In the end she abandoned finesse and said: “My guess is you’re a journalist. Am I right?”
“I—”
“He’s my second cousin Hector,” said the Scotsman, “and he travels in corsets.”
“Anyone who’ll stand you a drink’s your second cousin,” said Annie.
“You insult me,” said the Scotsman gravely.
“As a matter of fact,” said Mr. Wetherall. “You’re both wrong. I’m a schoolmaster.”
“Well, there now,” said Annie. “I guessed it was something to do with writing.”
“Would you take a drink with me?”
“I don’t mind if I do. It’ll be a gin and pep. Two and eleven. That’s right. As a matter of fact I daren’t drink anything else. This job’s death to the lining of my stomach. Overwork and old age.”
“Overwork, perhaps,” said Mr. Wetherall gallantly.
“Get away with you. And what are you doing in these parts?”
The question came sliding out of the froth like a blade out of a press.
“I was having dinner with someone,” he said. “At Bernadis. But they didn’t turn up.”
“Stood you up, did she?”
“As a matter of fact, it was a man.”
“That’s right, dearie.” Annie gave a sharp, popping laugh. “Just a joke.”
During the next half-hour, though customers came and went, Annie never entirely abandoned Mr. Wetherall. She seemed to have become quite attached to him.
In the intervals of nagging the barmaid, serving drinks, and keeping up her side of a marathon argument with an unseen gentleman in the private bar, she leaned over the counter and treated Mr. Wetherall to an account, in serial form, of the progress of her various ailments. The multitude of her afflictions, the skill and unexpectedness with which they attacked her, the occasional triumphs, the deadly set-backs.
“It’s standing round on the feet all day,” she said. “It draws the humours down into the legs. Many’s the time I’ve gone to bed at the end of the day with a deathly feeling in my—those packets of biscuits are fivepence now, Beryl, do you think we give ‘em away—the only things that done me any good was pads of heated cotton wool and regular doses of Bangalore Broth – I expect you’ve heard of it – it’s the essential germ of wheat and nine other vitamins in emulsified form – and there’s a picture on the packet of a woman who had symptoms just like mine and three tablespoonfuls of Bangalore Broth finished her right off.”
“Extraordinary,” said Mr. Wetherall. “I can’t remember that I’ve ever seen it advertised.”
“Advertised,” said Annie scornfully. “When a thing’s as good as Bangalore Broth you don’t need advertisement. There’s a place in North London where—I can’t hear you, dearie.”
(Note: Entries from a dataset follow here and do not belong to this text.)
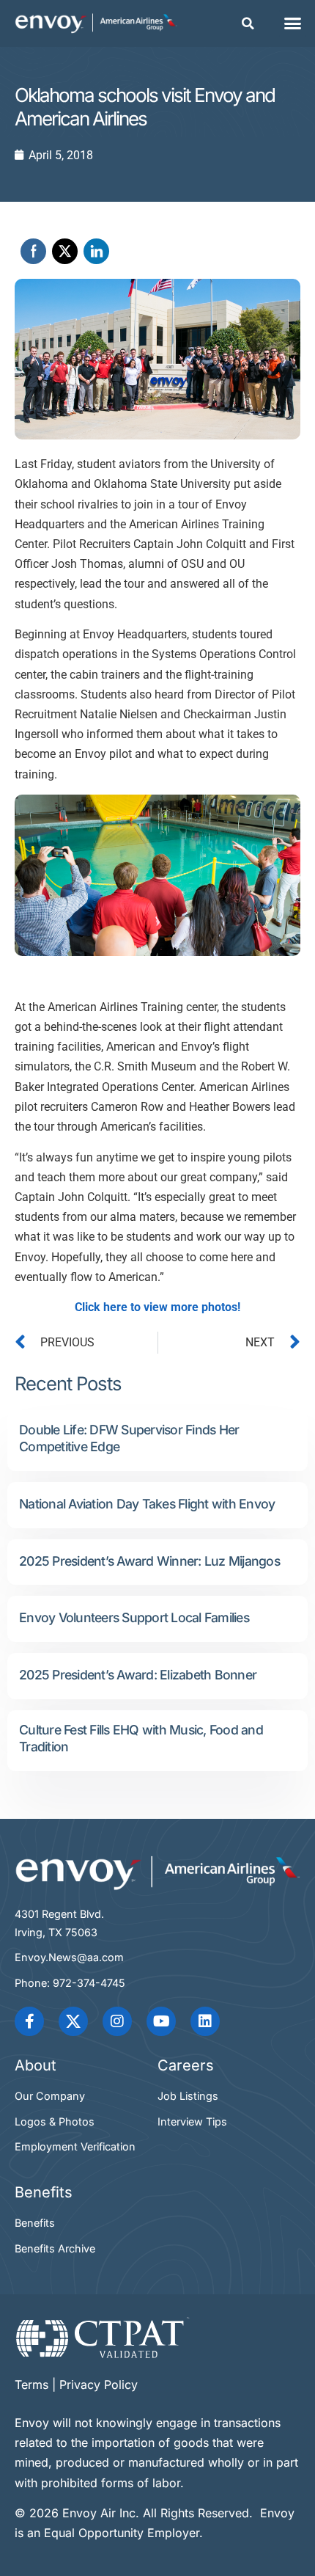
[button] (248, 23)
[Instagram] (117, 2021)
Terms (31, 2384)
“I said,” said a voice from the private bar, “that when we went off the gold standard prices went down, not up.”
“Well, they’re going up now, all right, you must admit. Cranky, see. What’ll it be, dearie? This one’s on me.”
Mr. Wetherall accepted a small whisky, and looked round for his friend, and found that he was asleep on the settee with his head on his bagpipes.
“You don’t want to worry about him,” said Annie. “He’s just a cadger. Plays the bagpipes to the queues in Leicester Square. Between you and me he’s not a Scotsman at all. His name’s Higgins.”
“It’s funny the people you run across,” said Mr. Wetherall. “I’ve been a schoolmaster in London most of my life, so I dare say I notice it more than most. I’m always running across boys I’ve taught. I can’t always place them straight away. The other day I sat next to one at a boxing match. At first I couldn’t think of his name. Then I got it – Prince.”